**GIVEN PROBLEM**: Rewrite the lines of the material below as a numbered list, omitting any blank lines.

>>>>

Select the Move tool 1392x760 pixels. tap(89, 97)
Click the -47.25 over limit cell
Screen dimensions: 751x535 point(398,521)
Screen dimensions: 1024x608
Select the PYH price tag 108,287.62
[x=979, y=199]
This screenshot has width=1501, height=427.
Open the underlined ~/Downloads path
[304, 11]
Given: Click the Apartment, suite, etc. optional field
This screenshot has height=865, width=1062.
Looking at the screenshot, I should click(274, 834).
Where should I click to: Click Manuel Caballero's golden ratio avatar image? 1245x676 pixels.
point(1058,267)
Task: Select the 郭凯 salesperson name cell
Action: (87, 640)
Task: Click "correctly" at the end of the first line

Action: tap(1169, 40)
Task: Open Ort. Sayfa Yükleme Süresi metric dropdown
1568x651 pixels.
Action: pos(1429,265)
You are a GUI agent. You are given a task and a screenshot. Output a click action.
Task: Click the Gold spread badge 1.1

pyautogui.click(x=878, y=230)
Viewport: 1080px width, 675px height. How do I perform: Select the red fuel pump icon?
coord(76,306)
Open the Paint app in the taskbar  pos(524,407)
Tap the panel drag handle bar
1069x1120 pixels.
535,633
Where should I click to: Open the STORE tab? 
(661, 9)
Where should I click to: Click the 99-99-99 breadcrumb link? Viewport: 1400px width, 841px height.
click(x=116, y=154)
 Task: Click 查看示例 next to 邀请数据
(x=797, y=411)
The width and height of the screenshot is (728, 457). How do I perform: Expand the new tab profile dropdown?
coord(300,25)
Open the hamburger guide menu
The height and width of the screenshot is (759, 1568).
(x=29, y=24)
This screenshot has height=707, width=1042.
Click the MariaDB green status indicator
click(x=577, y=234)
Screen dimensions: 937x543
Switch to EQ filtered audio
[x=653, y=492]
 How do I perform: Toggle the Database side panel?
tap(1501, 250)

<<<<

**IN RESPONSE**:
1. Select the Move tool 1392x760 pixels. tap(89, 97)
2. Click the -47.25 over limit cell
3. Screen dimensions: 751x535 point(398,521)
4. Screen dimensions: 1024x608
5. Select the PYH price tag 108,287.62
6. [x=979, y=199]
7. This screenshot has width=1501, height=427.
8. Open the underlined ~/Downloads path
9. [304, 11]
10. Given: Click the Apartment, suite, etc. optional field
11. This screenshot has height=865, width=1062.
12. Looking at the screenshot, I should click(274, 834).
13. Where should I click to: Click Manuel Caballero's golden ratio avatar image? 1245x676 pixels.
14. point(1058,267)
15. Task: Select the 郭凯 salesperson name cell
16. Action: (87, 640)
17. Task: Click "correctly" at the end of the first line
18. Action: tap(1169, 40)
19. Task: Open Ort. Sayfa Yükleme Süresi metric dropdown
20. 1568x651 pixels.
21. Action: pos(1429,265)
22. You are a GUI agent. You are given a task and a screenshot. Output a click action.
23. Task: Click the Gold spread badge 1.1
24. pyautogui.click(x=878, y=230)
25. Viewport: 1080px width, 675px height. How do I perform: Select the red fuel pump icon?
26. coord(76,306)
27. Open the Paint app in the taskbar  pos(524,407)
28. Tap the panel drag handle bar
29. 1069x1120 pixels.
30. 535,633
31. Where should I click to: Open the STORE tab? 
32. (661, 9)
33. Where should I click to: Click the 99-99-99 breadcrumb link? Viewport: 1400px width, 841px height.
34. click(x=116, y=154)
35.  Task: Click 查看示例 next to 邀请数据
36. (x=797, y=411)
37. The width and height of the screenshot is (728, 457). How do I perform: Expand the new tab profile dropdown?
38. coord(300,25)
39. Open the hamburger guide menu
40. The height and width of the screenshot is (759, 1568).
41. (x=29, y=24)
42. This screenshot has height=707, width=1042.
43. Click the MariaDB green status indicator
44. click(x=577, y=234)
45. Screen dimensions: 937x543
46. Switch to EQ filtered audio
47. [x=653, y=492]
48.  How do I perform: Toggle the Database side panel?
49. tap(1501, 250)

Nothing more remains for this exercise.